Life with one felt good. Flexible, time to myself, plenty of money - but thought I should have a second because, well, that’s what you do’. And I too was 39!

I had a month where I missed my period and thought I was pregnant. It sent us into a tailspin. I felt nothing but anxiety and we both realised that we didn’t really want another child at all. And then I just felt relief at the decision!

I see parents of two or more struggling all the time. It's intense and you have to love bringing up children above all else. Which I really don’t.

Lampshadylady · 29/01/2019 11:24

And to add one child families are becoming much more common - out of my NCT group 5 of 8 couples stuck with one

Ilovecrumpets · 29/01/2019 13:16

Hi OP

If you want to stick at one and that is best for you then there is absolutely nothing wrong with that! For either you or your child. It’s a difficult decision because I think there is still a lot of subconscious pressure to have another child - although no idea why.

I did just want to offer an alternative perspective on 2 being harder than 1. I was very much like you - severe PND, difficult birth, didn’t really enjoy being a mum at all. I had decided to stop at 1 but then got pregnant via contraceptive fail and decided to go for it.

I have actually found being a mum of two surprisngly much easier and enjoyable. Partly because DC2 is an easier child, but also I feel more like I know what I’m doing and it has allowed me to be just good enough. Reduced the intensity somehow. I did get PND again but had put help in place and luckily it wasn’t as severe. But that’s me and we are all different.

DianaPrincessOfThemyscira · 29/01/2019 13:37

I think if you’re strongest reasons to have two are to provide a sibling and make DP happy, you shouldn’t go ahead.

As others have said, nothing wrong with being an only child. For every person who loves their sibling there’s another who hasn’t spoken to them in years.

HairyToity · 29/01/2019 14:24

I have two, and had my first at 29. I didn't start to feel broody or want to go through it again, till DD was 3 1/2. I appreciate you are older, but I needed DD in school before the second arrived. Only way I could cope.

I think you just need to go with your gut.

VenusClapTrap · 29/01/2019 14:48

I never saw the point in siblings for siblings sake. I fought with my brother throughout my childhood, then didn’t speak to him for years. As young adults we got along civilly purely for our parents’ sake.

Then our mother got cancer, and I was SO glad I wasn’t dealing with that on my own. Nobody understands your family dynamic the same as a sibling, even one you have nothing in common with. We found we actually needed each other, despite our history.

Now that our df is aging, it helps to share the burden of worry about him too. And if we need to persuade him to do something he’s resistant to, like see a doctor or something, there is strength in numbers.

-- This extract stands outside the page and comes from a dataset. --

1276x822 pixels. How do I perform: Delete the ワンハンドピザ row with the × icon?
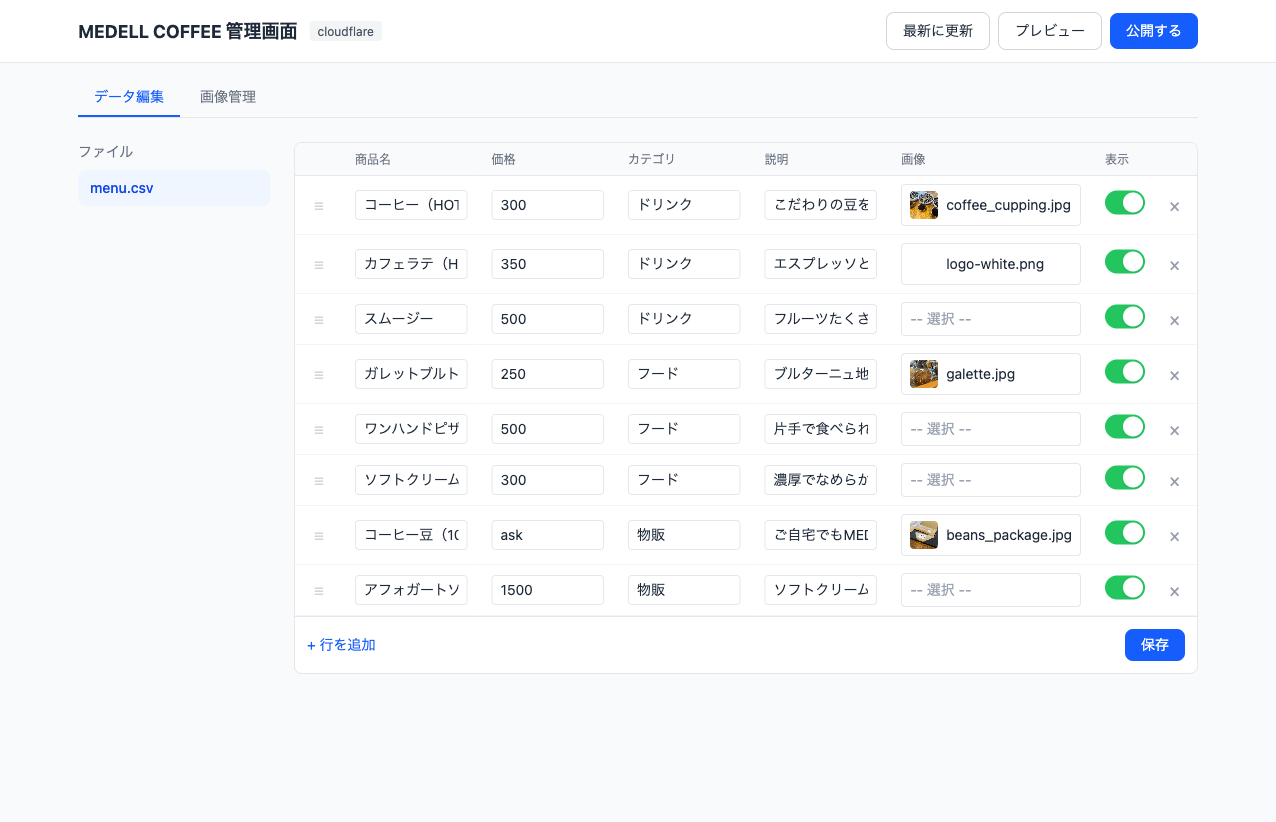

Brother is someone to let off steam to; “You won’t believe what the old bugger has done now!” and we can laugh about something that would otherwise just be plain hard work.

The value of an adult sibling made me determined to have more than one child, if I was going to have any at all. I’m not a natural mother either, so I completely understand your reticence. I would also say, in agreement with a poster above, that sometimes having two dc is easier than one - mine amuse each other for hours (though from my own childhood I know this is not a given!). And whilst it IS hard work juggling two while they are small, they aren’t small for long. Once they are at school it all becomes so much easier - and personally I enjoy Primary aged children a lot more than babies and toddlers.

It’s a tough one. Don’t make a decision in haste though - although the clock is ticking, if you are unsure just park it for six months, and see how you feel then.